Document text section start
It is the first scientific study of its kind to describe the effect and feasibility of trauma-adapted yoga in forensic psychiatry.

It is a breakthrough that we can now demonstrate the possibility of using yoga as a complementary care intervention in psychiatry and the positive effects it brings."

Nóra Kerekes, Professor in Medical Sciences (Psychiatry) at the University West, and research leader of the study

The results of the study are now published in the prestigious scientific journal, Psychiatry Research.

"We wanted to explore whether previous positive results with the use of yoga in correctional facilities could be transferred to detained individuals suffering from severe psychiatric disorders. Therefore, we evaluated trauma-adapted yoga as a support within forensic psychiatry," says Nóra Kerekes.

Forensic psychiatry deals with the complex challenges that arise at the intersection of psychiatric illness, legal issues, and security concerns.
Document text section end
What you are asked to do. Please revise the yoga study text, starting at the words "Nóra Kerekes, Professor" and stopping after "and security concerns.", and put "detainees" in place of "detained individuals". The listing that comes next isn't needed here.
Excerpted records section start
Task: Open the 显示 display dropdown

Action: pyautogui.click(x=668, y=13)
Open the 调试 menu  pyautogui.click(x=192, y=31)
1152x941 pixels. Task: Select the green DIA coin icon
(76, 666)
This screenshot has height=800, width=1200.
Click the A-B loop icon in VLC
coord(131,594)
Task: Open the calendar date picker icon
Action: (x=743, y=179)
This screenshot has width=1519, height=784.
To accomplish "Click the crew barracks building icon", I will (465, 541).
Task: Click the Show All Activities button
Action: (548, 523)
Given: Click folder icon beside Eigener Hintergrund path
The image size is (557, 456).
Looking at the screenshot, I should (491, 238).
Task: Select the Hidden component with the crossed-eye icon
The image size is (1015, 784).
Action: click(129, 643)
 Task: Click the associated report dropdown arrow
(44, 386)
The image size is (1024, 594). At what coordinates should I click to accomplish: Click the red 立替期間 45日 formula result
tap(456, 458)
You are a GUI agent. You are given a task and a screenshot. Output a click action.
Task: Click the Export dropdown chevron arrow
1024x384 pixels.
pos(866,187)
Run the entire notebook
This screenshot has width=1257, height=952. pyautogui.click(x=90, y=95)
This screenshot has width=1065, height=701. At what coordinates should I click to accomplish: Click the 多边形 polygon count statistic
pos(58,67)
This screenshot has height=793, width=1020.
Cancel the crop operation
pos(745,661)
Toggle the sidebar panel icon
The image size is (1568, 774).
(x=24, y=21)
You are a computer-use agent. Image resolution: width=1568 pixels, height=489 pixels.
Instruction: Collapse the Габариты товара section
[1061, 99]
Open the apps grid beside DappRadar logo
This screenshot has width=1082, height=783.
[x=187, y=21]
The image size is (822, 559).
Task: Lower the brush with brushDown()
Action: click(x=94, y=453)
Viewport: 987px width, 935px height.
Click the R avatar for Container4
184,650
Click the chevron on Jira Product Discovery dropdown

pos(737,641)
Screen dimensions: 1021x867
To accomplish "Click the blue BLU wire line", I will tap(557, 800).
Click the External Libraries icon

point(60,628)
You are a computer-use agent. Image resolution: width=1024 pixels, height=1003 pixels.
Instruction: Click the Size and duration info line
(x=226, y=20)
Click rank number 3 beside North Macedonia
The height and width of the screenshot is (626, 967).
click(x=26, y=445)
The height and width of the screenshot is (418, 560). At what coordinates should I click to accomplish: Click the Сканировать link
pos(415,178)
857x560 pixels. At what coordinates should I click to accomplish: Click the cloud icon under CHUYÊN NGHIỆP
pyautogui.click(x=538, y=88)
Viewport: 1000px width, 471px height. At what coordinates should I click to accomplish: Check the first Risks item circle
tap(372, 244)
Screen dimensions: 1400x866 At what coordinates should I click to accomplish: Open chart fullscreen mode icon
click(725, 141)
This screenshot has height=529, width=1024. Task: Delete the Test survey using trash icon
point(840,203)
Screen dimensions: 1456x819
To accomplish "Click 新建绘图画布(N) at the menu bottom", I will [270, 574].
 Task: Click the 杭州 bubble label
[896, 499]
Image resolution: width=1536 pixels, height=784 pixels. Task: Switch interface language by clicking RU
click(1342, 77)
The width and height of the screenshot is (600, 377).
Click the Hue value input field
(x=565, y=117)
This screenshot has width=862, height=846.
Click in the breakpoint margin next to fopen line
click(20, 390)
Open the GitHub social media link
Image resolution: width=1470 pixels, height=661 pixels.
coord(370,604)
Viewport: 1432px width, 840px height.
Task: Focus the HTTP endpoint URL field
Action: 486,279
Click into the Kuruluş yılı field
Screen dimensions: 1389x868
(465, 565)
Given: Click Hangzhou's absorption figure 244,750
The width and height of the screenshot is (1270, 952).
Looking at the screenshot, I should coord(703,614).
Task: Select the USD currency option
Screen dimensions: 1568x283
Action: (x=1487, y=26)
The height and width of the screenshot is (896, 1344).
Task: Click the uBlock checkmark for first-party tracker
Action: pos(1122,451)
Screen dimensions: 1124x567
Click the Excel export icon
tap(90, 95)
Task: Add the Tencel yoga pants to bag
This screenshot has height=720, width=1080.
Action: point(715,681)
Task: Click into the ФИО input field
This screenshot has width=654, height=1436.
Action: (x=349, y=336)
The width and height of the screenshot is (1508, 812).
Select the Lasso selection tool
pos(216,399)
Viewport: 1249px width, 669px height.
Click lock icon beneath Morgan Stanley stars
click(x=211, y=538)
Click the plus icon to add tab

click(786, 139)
Excerpted records section end
Result.
Nóra Kerekes, Professor in Medical Sciences (Psychiatry) at the University West, and research leader of the study

The results of the study are now published in the prestigious scientific journal, Psychiatry Research.

"We wanted to explore whether previous positive results with the use of yoga in correctional facilities could be transferred to detainees suffering from severe psychiatric disorders. Therefore, we evaluated trauma-adapted yoga as a support within forensic psychiatry," says Nóra Kerekes.

Forensic psychiatry deals with the complex challenges that arise at the intersection of psychiatric illness, legal issues, and security concerns.